The Beat of Boyle Street is a collaborative programme between the University of Alberta and the Boyle Street Education Centre (BSEC). (The name of the school is used with permission.) The Beat of Boyle Street music programme continues in operation, and has recently expanded to include evening programmes at a youth centre BSEC is part of a community co-op providing basic social services for people in need in Edmonton's inner city neighbourhoods, and its mandate is to re-engage 'at risk' and out-of-school youth (ages 14-20) in education processes. With an enrolment of around 100 students, over 90% of whom report Aboriginal heritage, the school addresses concerns of urban poverty and youth homelessness, the loss of traditional communal and familial cultural bonds, drug and alcohol use and addictions, gang involvement, and crime (for example, 65% of students have been arrested), as well as victimisation resulting from violence, effects of poor parenting, teen pregnancy and teen parenting, and consequences of racism towards First Nations people. Often as a corollary to these concerns, most students report gaps in their education ranging from a few months to several years. One student, a young woman who calls herself LiGhTsWiTcH (age 15), created a spoken-word poem, Broken Home, which expressed many of these realities:

Broken home full of anger and pain
Full of bruises and cuts and beer and such
Full of suicidal thoughts and murderous minds
Full of drugs and slaps and punches thrown
Full of greed and hurt and full of unknown sitters and misunderstanding shit
Full of rape and no freedom to get away
Full of dishonesty and mistrust
Full of racism and hate
Full of screams and shouts and 'get the hell out's'
Full of sex and loud music and parties every night
Then suddenly, its over, it all comes to an end…
When the littlest one pulls a gun to her head.

For many Aboriginal youth, hip-hop culture articulates the issues and struggles in their lives (Efron 2001, Hollands 2004, Sakolsky 1995). The Beat of Boyle Street engaged with young people by offering access to tools and technology to make their own music, remixes, raps, spoken-word poetry, and hip-hop dance tracks. The programme was designed as a re-engagement strategy for students attending the school, as well as to provide a platform for my doctoral research into popular culture and the musical leisure practices of urban youth. The research also asked how scholar-practitioners may treat musical processes as ethnographic research material. In the aggregate, I refer to these processes as 'remixology'-a term coined by one of the participants in the programme to describe musical remixes and 'mash ups'-and which I came to consider within broader cultural and research frames as the arts of the remix.

For many students such as LiGhTsWiTcH and MC Sound, music is a passion, and The Beat of Boyle Street created a variety of ways to support and affirm the place and value of leisure and popular culture in their lives. Young people in the programme frequently voiced the sentiment that making music or writing lyrics was the most significant involvement that sustained them through their days. During an interview with CBC radio on March 10th, 2003, MC Sound announced:

I used to be a pugilist, solve my problems with fists, but that's in the midst, you know? So I took it to passion and fashion and started writing rhyme after rhyme through poetry on loose-leaf line. This is what I like to do; I don't commit no crime, though my people are behind bars at the Remand [detention centre in Edmonton] doing time. But, I just keep doing my passion you know? And just keep going, keep going.

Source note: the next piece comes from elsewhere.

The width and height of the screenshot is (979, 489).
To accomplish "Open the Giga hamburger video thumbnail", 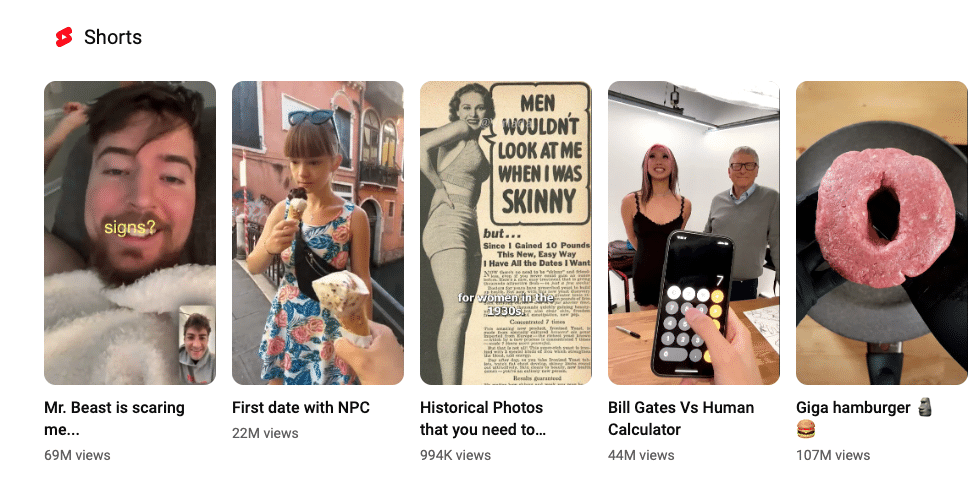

These words emphasise some of the tensions in rap music as performed by many urban Aboriginal youth, at times operating in-between attempts to turn away from what were deemed negative influences (both outside and within the Aboriginal community), and investing themselves in creative pastimes such as music and art. While we were working on one track, a young man shared with me a list of '10 things I can do to stay out of trouble today'; at the top of the list was 'write lyrics'. Yet doing rap music also clearly involved attempts by young people to necessarily reproduce some of the harder-edged attitudes, styles and behaviours notorious in playing the rap 'game'. In relation to this, Greg Dimitriadis has noted:

I came to see the kind of urgency young people (especially young men) invested in rap music and its often problematic images and messages in very different ways. I came to see their use of rap music, their constructions of invulnerable icons, their constructions of community, as one node in a much larger elaboration of resources for survival upon which young people drew. (2001b:593)

According to Tomlinson (2006), leisure pursuits such as making music provide key ways of coping, offering spaces for creating meanings in spheres over which people have some sense of control. Most of the young people who attend Boyle Street Education Centre have few opportunities to participate in creative leisure activities. The programme provided young people with some choice over how to use the space-a dedicated music studio-e.g. to create beats, record rhymes, spin and scratch records, experiment with sounds, talk about favourite musical artists with me and their peers, and often just relax and listen to music. Importantly, The Beat of Boyle Street programme was initiated by young people-the students at BSEC asked for a music class to make rap music. Prior to my involvement, the school offered occasional short workshops with visiting musicians, but on the whole, young people did not have access to the technology or instruction for producing their own music.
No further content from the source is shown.